[Start of section]
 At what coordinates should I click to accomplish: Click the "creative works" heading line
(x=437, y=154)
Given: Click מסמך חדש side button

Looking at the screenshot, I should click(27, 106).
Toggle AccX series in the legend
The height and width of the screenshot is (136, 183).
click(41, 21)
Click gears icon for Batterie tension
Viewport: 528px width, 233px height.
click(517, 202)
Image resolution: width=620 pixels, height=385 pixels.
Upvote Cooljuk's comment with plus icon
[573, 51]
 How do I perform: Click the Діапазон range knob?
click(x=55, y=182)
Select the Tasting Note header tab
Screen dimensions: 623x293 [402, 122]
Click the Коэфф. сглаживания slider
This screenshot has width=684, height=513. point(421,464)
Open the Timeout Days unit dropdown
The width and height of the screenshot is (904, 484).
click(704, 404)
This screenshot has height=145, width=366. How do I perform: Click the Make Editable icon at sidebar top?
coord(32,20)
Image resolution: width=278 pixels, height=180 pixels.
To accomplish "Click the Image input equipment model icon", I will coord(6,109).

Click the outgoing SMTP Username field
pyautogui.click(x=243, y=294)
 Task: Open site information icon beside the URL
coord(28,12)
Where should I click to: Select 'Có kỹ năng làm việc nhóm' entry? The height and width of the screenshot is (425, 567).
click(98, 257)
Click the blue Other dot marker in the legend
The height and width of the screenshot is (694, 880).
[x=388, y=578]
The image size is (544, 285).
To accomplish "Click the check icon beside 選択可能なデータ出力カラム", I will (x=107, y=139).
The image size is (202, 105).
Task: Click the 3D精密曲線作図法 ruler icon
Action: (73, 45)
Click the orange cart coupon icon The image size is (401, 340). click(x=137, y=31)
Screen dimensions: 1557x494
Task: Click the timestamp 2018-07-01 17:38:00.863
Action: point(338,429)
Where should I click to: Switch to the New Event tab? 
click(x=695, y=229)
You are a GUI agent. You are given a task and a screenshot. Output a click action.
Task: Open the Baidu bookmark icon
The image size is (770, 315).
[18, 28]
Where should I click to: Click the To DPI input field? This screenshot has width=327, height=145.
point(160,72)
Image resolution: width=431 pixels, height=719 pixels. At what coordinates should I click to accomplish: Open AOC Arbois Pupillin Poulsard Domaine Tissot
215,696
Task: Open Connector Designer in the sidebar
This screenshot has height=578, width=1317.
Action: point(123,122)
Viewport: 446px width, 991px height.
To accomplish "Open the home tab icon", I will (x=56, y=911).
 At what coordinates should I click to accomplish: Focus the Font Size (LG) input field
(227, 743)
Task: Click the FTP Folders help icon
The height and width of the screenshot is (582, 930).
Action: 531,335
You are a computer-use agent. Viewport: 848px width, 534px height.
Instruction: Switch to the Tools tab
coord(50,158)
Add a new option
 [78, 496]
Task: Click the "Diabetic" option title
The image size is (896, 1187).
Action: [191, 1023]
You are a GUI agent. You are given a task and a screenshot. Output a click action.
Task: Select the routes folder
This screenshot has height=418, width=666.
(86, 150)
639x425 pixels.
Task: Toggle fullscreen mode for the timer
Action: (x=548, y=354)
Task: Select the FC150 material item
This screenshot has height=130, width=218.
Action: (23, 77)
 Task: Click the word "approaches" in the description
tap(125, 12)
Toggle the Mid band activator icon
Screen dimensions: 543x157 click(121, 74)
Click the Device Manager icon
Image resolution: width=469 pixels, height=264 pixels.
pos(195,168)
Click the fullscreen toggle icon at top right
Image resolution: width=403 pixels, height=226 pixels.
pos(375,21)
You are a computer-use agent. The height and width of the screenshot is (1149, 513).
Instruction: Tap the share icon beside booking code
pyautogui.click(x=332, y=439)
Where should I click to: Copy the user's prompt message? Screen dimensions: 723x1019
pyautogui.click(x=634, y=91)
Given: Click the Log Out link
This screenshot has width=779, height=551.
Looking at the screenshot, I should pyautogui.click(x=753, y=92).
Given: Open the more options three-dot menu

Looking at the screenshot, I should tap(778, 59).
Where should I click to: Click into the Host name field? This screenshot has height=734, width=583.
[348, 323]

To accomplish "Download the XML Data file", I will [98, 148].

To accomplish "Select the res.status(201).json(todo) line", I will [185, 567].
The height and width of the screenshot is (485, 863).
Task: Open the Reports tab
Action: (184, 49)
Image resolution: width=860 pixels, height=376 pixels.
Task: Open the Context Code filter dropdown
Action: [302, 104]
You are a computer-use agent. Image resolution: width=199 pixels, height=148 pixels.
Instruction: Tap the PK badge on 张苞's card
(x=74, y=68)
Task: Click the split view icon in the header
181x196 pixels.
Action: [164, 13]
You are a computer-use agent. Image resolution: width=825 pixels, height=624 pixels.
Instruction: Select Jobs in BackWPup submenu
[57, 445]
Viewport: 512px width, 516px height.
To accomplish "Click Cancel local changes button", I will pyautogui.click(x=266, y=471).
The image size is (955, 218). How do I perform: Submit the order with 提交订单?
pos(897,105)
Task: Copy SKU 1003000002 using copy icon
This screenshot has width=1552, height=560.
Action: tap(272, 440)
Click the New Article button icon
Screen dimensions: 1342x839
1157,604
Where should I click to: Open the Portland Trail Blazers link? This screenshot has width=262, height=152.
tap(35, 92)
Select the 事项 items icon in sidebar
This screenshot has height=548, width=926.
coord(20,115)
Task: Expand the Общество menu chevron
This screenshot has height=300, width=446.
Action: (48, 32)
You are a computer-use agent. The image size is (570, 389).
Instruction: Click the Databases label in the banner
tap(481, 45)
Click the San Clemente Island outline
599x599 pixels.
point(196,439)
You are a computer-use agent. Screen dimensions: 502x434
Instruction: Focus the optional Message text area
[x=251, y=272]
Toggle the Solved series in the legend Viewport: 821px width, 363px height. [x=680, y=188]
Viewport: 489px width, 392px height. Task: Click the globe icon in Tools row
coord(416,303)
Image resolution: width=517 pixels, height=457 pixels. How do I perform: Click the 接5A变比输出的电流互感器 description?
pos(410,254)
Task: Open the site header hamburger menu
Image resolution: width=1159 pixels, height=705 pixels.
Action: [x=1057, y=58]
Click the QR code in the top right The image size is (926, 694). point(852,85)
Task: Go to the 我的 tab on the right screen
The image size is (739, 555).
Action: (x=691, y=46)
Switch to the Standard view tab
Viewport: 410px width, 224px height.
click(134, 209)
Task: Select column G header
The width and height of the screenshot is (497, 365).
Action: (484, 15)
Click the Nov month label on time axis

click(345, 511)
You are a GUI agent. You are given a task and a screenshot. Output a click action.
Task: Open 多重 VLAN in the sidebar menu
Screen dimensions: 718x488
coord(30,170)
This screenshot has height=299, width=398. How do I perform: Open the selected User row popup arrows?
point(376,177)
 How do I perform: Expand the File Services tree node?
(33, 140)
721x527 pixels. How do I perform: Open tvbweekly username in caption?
[End of section]
Exercise
Repeat only the stretch of lines that opens with the line containing "Task: Go to the 我的 tab on the right screen" and closes with the final line of the entries, both included, exactly as written.

Completed exercise
Task: Go to the 我的 tab on the right screen
The image size is (739, 555).
Action: (x=691, y=46)
Switch to the Standard view tab
Viewport: 410px width, 224px height.
click(134, 209)
Task: Select column G header
The width and height of the screenshot is (497, 365).
Action: (484, 15)
Click the Nov month label on time axis

click(345, 511)
You are a GUI agent. You are given a task and a screenshot. Output a click action.
Task: Open 多重 VLAN in the sidebar menu
Screen dimensions: 718x488
coord(30,170)
This screenshot has height=299, width=398. How do I perform: Open the selected User row popup arrows?
point(376,177)
 How do I perform: Expand the File Services tree node?
(33, 140)
721x527 pixels. How do I perform: Open tvbweekly username in caption?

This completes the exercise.